» **Exercise goal**
Your answer should be the lines of the listing that contain the word "chevron".

» **Information provided**
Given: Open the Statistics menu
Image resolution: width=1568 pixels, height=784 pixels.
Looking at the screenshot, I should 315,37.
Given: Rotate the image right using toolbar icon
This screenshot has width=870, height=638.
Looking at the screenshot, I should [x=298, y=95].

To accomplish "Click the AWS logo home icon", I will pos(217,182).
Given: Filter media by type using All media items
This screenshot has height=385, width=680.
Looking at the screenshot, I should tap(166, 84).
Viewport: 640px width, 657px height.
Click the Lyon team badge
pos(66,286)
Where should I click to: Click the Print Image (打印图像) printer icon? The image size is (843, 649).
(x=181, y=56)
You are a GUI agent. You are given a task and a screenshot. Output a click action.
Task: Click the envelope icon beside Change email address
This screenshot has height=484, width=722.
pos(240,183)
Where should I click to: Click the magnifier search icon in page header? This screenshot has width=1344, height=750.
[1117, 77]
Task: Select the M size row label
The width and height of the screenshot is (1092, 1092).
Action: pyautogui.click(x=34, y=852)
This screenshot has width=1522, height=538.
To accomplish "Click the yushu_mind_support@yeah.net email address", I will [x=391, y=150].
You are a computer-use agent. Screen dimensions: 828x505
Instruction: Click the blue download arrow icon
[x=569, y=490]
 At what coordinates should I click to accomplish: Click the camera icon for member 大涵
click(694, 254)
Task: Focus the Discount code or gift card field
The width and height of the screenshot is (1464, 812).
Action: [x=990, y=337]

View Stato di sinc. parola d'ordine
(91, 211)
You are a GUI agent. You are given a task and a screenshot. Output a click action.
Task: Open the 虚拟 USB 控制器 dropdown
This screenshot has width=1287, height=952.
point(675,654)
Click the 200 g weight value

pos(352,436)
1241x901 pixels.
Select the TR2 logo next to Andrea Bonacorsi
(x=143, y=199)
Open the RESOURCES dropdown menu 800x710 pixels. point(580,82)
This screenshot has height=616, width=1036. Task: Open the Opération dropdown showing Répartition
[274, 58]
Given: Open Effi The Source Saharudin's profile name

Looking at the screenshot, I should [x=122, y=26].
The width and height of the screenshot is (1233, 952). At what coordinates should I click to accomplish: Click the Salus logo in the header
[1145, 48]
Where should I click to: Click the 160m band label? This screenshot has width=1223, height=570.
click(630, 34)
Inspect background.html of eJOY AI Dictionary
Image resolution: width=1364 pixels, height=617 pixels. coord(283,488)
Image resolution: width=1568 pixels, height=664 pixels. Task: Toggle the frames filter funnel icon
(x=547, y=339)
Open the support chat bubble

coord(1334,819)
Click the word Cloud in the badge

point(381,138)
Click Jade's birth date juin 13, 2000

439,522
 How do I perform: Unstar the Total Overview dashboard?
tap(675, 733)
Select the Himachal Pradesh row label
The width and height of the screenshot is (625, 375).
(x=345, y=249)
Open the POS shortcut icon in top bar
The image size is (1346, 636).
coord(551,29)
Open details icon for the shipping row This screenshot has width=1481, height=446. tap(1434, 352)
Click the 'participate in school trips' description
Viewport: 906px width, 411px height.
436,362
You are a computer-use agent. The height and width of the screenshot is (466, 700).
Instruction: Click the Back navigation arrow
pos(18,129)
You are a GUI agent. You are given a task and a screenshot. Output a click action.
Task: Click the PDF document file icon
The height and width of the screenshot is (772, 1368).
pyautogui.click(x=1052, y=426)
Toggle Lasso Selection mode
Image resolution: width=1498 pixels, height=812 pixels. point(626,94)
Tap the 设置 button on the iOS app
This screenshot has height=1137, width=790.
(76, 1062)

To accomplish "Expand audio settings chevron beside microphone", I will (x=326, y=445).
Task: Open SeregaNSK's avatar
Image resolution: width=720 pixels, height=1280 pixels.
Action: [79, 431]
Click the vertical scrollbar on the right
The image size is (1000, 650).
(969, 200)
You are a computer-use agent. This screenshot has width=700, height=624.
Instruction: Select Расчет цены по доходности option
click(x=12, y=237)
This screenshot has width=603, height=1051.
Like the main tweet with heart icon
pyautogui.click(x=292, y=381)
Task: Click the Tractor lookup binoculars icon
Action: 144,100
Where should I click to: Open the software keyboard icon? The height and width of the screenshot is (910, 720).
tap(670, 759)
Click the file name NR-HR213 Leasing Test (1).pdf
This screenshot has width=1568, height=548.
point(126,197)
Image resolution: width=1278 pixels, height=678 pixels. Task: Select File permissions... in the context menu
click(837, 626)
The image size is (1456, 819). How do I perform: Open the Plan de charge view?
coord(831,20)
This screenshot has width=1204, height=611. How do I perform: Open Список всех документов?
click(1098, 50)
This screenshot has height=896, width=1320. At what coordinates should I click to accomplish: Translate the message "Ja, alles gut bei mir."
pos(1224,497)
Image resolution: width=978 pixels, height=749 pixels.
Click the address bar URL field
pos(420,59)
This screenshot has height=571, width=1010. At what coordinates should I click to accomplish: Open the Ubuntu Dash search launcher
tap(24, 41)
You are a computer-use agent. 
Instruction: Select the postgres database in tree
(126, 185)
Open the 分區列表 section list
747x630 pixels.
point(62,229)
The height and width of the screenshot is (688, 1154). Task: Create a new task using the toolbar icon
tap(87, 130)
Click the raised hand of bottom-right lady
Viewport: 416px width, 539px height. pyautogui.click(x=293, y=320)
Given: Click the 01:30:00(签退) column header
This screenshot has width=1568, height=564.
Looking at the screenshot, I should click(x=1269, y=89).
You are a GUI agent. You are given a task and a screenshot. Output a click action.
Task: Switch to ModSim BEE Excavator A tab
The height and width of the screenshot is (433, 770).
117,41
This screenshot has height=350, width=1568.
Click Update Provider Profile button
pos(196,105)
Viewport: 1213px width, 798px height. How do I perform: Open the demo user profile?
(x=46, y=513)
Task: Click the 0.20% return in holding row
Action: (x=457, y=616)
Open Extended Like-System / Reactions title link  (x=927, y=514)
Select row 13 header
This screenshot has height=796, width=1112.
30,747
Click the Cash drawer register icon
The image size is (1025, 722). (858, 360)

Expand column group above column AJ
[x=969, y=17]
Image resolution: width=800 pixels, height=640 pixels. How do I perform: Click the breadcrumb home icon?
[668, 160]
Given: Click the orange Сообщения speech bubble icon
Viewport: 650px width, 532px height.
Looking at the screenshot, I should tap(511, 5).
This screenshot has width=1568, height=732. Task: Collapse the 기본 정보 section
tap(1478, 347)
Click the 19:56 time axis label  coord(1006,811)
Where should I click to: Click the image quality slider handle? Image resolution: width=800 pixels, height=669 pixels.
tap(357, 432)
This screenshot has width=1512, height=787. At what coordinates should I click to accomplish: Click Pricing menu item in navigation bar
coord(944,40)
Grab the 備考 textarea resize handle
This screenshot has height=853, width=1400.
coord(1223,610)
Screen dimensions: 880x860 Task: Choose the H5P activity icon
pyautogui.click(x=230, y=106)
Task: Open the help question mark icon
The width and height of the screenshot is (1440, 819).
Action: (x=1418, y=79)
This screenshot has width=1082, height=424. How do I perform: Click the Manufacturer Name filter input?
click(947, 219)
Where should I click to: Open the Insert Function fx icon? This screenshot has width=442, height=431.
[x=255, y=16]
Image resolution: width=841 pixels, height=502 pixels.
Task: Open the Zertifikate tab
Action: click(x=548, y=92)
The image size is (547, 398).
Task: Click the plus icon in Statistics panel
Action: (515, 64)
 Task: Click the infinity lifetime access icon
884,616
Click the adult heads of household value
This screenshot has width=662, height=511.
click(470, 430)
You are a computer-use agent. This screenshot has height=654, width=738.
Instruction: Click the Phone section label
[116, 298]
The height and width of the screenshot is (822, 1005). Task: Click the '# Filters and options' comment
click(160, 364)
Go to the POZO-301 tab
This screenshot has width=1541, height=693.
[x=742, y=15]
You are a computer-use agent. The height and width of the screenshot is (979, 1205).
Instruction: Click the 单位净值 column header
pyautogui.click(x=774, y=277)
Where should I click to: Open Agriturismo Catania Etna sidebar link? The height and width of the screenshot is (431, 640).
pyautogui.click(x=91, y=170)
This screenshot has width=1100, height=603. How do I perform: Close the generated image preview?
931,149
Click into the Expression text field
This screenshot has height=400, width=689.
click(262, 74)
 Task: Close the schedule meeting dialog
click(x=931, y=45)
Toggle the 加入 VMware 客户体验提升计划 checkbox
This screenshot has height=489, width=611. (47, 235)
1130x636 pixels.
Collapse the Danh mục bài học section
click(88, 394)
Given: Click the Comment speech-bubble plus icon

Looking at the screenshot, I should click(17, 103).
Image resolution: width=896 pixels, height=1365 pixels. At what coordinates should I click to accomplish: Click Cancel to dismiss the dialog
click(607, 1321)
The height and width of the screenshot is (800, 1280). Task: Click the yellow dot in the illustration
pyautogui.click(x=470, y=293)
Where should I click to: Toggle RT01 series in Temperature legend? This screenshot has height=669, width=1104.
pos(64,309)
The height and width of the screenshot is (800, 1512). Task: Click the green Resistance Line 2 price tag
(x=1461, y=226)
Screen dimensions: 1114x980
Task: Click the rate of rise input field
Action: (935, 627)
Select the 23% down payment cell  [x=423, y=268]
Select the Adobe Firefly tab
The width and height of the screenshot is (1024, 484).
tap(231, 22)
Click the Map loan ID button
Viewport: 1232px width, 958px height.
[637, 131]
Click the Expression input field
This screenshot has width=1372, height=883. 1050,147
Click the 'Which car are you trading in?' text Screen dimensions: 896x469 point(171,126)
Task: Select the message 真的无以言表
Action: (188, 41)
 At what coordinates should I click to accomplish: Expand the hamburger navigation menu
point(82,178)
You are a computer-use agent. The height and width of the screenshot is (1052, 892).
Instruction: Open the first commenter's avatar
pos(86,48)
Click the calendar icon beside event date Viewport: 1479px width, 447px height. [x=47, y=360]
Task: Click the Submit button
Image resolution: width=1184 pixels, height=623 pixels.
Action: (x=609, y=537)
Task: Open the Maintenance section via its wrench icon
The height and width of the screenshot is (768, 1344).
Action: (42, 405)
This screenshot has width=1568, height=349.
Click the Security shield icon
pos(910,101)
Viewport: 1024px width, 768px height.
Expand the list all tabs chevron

» **Answer for the task**
To accomplish "Expand audio settings chevron beside microphone", I will (x=326, y=445).
Expand the list all tabs chevron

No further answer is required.